Da pochi giorni Roma ospita un nuovo spazio della storica galleria veneziana Traghetto, attivo polo d’attrazione dell’arte contemporanea, che in un trentennio ha visto sfilare nelle sue sale artisti come Vedova, Santomaso, Licata, Plessi. Gli ambienti di viale Regina Margherita 158 vengono inaugurati dalle opere di Mirko Baricchi e Simone Pellegrini, due giovani artisti che presentano carte, tavole, tele, qualche scultura, per un passo a due espositivo dal titolo «Spezzare il tetto della casa». L’immagine è efficace: l’invito a entrare in uno spazio intimo e l’accesso attraverso una via inusuale, traumatica come un tetto che si spezza, si adatta bene all’emozione suscitata nel visitatore. In modi diversi Pellegrini e Baricchi invitano con sconcertante generosità a guardare cosa succede dentro la loro arte. Come se in mostra non fosse il risultato di una ricerca, chiuso nella sua confezione di traguardo raggiunto, ma la carne viva di un processo in fieri. In entrambi la dominante espressiva è quella del segno; la struttura disegnativa traccia, anche quando controvoglia, percorsi narrativi: nel senso di una storia potenzialmente infinita per Simone Pellegrini, o di una microstoria fatta di attimi sospesi come ricordi immobili o affiancati velocemente gli uni agli altri come in un fumetto, nel caso di Mirko Baricchi. La lunga striscia di carta di Pellegrini, intitolata «L’enfant perdu», ha l’aspetto di un rotolo liturgico medievale; una specie di storia dell’umanità in cui esseri smembrati fanno testimoniare la parte per il tutto, muovendosi in branchi, sciami, tra flussi acquei, simboli di terra e fuoco. Vi si trovano uccelli migranti, angeli cherubini, acque della fede, alberi della vita; creature dalle mille gambe che forse formano una sola entità, oppure cinquecento, con occhi dappertutto.

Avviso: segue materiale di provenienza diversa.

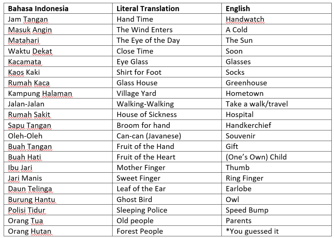Click the "Bahasa Indonesia" column header
The width and height of the screenshot is (334, 238).
point(38,8)
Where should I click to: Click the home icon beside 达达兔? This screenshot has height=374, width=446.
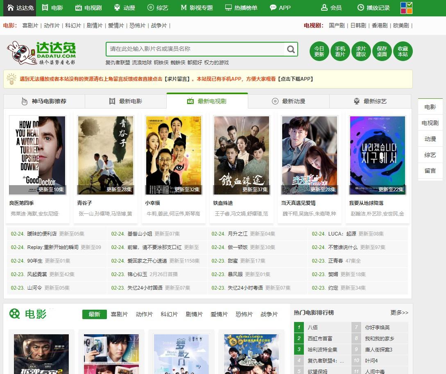coord(11,8)
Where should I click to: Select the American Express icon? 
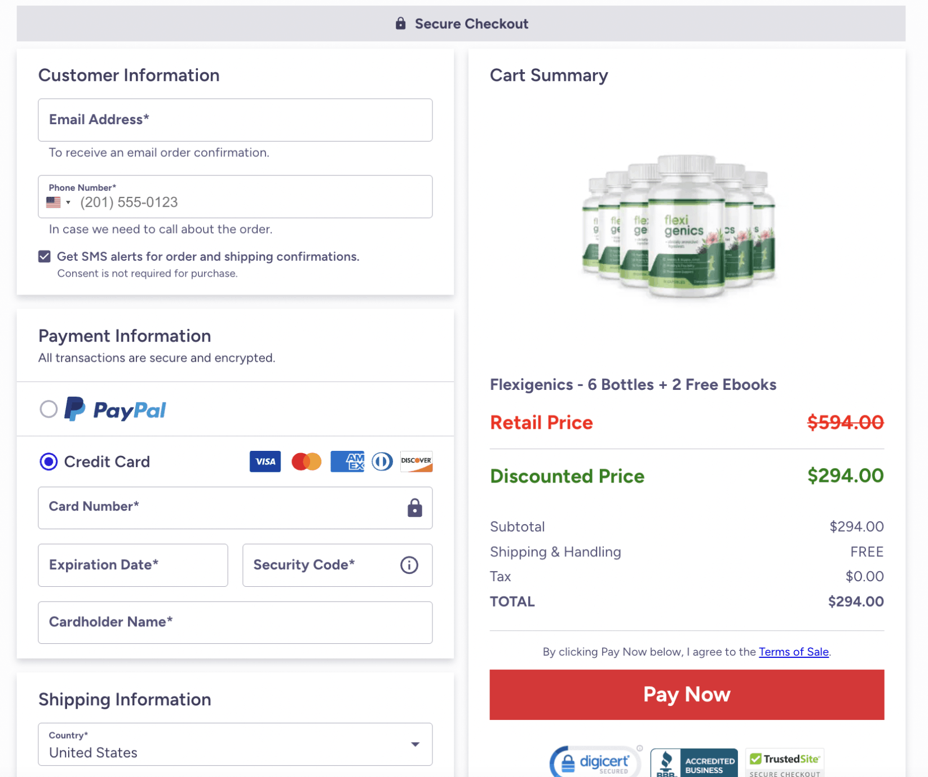(x=347, y=462)
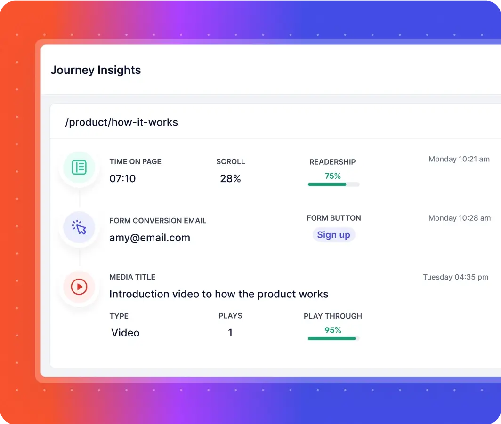Click the media title Introduction video text

click(219, 294)
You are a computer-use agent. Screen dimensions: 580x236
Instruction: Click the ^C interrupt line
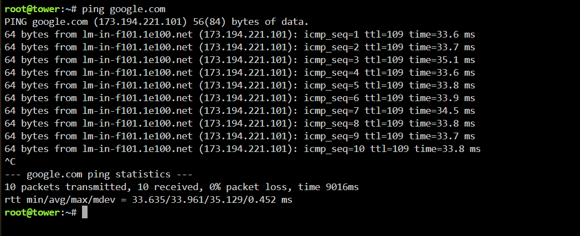tap(10, 162)
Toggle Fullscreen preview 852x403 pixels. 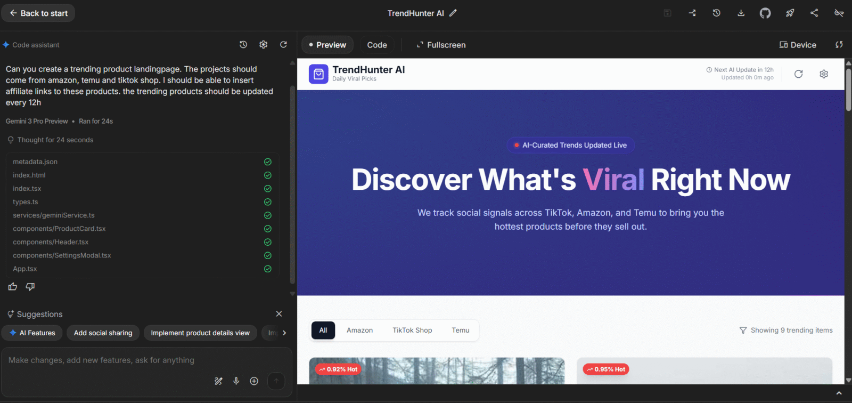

L’arte di Simone Pellegrini mostra un’altra storia della creazione, più vicina alla deriva dei continenti che alle sacre scritture, «autogestita», dolorante, incompiuta ma vitale. Qui la casa è l’altro a cui si tende: l’altro pezzo del proprio corpo o un’altra persona con cui rituffarsi nella corrente. A fianco le opere di Baricchi, cromaticamente eleganti e divertite solo all’apparenza: le sagome di conigli, di cani, di pinocchi, le scritte graffite, i trasferelli, i disegni che ricordano quelli incisi sui banchi, collocano l’immaginario dell’artista ligure nel mondo dell’infanzia.

Eppure i colori sono terrosi e a volte cupi, alcune figure sono fantasmi sfumati fino a scomparire, campiti di grigi, di nero, o bianchi come impronte di cancellino sulla lavagna. Anche qui gli oggetti e le figure «galleggiano» ma per assenza di gravità, immobilizzate dalla memoria e rese inoffensive.